Welcome to LSU! If you’re new here, there’s no place like Reginald’s Tavern in Tigerland. Every Monday night is known as “T Shirt Night,” where the masses dress down to turn up. It’s a rite of passage for every new student, and it can become a weekly ritual if you T properly. To make the most of your t shirt night, follow these five tips from an expert.


5.) Zany T Shirt:
This is not the night to show off your newest bookstore purchase, or your new top from Blink. No, this is a night for casual, borderline wacky cotton garb. Go for comfort with some New Balance or *vintage* Nike tennis shoes. If you don’t own any hip, lightly used tshirts, try your nearest Good Will, your grandpa’s closet, or your apartment’s dumpster.


4.) Pregame the Pregame:
Doors open at 8, but it’s not popping till 10-11. Start drinking when you wake up and continue through your classes. You can never be drunk enough upon your Tigerland arrival. Chug it, funnel it, get iced, luge it, do a keg stand; no amount is too much. You never know what fresh hell Tigerland, or T, will hand you. Prepare the worst way so your night will end in the best way.


3.) Rally:
After the grinding, groping, and endless free shots, you’re going to hit a wall. You squeeze your way to the bathroom, check your phone, and realize you’ve only been at Reggie’s for 35 minutes. No way you’re giving up this early, kid. Stick your head in the toilet, wipe your mouth off, and rinse your mouth with the watery blue motorcycle on top of the toilet.


2.) Acquire a Mate:
You run from the bathroom as you hear the beginning notes of “15th & The 1st,” and bump into a member of the opposite sex. He or she lights a cigarette and offers one to you. You look into their eyes, take the cigarette in your left hand, and their hand in your right. Soon enough, your tongues are forced together and it feels like you two are the only people in the world.

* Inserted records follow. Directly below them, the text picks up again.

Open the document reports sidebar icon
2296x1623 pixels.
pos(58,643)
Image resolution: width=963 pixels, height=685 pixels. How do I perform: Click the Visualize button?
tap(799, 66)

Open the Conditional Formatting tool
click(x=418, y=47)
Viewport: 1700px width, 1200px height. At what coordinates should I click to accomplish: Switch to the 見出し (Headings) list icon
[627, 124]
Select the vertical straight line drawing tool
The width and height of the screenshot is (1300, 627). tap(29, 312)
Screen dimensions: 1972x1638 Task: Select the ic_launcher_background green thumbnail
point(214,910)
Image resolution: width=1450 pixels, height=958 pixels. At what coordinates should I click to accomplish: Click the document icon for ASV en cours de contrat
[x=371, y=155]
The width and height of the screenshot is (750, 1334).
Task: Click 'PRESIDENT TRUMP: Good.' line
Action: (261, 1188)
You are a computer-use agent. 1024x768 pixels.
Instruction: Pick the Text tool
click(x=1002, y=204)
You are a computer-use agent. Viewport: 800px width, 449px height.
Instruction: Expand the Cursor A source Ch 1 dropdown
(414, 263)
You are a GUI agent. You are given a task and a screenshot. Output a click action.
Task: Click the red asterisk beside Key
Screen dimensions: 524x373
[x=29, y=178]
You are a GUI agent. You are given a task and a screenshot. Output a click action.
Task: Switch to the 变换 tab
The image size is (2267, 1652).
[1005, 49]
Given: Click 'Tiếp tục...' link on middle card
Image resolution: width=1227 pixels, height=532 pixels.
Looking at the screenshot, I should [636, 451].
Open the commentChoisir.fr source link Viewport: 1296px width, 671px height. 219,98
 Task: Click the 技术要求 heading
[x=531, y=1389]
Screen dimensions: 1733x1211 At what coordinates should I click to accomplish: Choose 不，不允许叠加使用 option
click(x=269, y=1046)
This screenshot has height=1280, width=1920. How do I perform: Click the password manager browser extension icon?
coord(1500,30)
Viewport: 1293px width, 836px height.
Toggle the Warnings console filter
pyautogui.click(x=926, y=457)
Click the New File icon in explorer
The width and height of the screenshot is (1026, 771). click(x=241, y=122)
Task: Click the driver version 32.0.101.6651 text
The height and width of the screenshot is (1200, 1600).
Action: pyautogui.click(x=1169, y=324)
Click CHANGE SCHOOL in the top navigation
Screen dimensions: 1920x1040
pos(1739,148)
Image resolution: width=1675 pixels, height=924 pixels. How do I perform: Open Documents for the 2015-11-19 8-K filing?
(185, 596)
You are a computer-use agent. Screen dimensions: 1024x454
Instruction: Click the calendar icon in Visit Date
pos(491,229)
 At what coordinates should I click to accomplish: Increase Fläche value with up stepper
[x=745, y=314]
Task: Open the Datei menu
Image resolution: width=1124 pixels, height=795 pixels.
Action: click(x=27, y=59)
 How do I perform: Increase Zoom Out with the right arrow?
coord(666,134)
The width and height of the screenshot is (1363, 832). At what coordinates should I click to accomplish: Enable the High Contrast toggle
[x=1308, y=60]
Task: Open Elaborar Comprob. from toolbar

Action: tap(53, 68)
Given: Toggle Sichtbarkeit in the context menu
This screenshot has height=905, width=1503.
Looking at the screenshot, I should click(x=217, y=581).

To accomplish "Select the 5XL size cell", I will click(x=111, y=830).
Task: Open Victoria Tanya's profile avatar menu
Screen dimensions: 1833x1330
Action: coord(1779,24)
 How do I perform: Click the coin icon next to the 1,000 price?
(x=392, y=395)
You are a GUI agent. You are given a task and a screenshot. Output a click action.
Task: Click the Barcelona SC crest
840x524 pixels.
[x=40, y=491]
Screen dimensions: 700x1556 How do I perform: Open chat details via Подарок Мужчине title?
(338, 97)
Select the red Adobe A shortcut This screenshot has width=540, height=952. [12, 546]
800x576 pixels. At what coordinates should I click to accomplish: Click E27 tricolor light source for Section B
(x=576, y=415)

1.) Call The Dumpster Home:
Before you know it, the lights come on, “Closing Time” plays, and your Reggie’s Soulmate runs off. You’re shuffled out the door by the begrudging bartenders and stumble into the parking lot. The crowd of drunks stumble to the street, calling ubers and waiting on the drunk bus. You look around for your friends, but your vision is so blurred you confuse the nearest dumpster with your trash roommate. Sweet Dreams!


Gas up for tonight, freshmen, it’s a big day. Follow these tips to a T (no pun intended), or create your own crooked path. Have fun, and try to make T Shirt Night great again!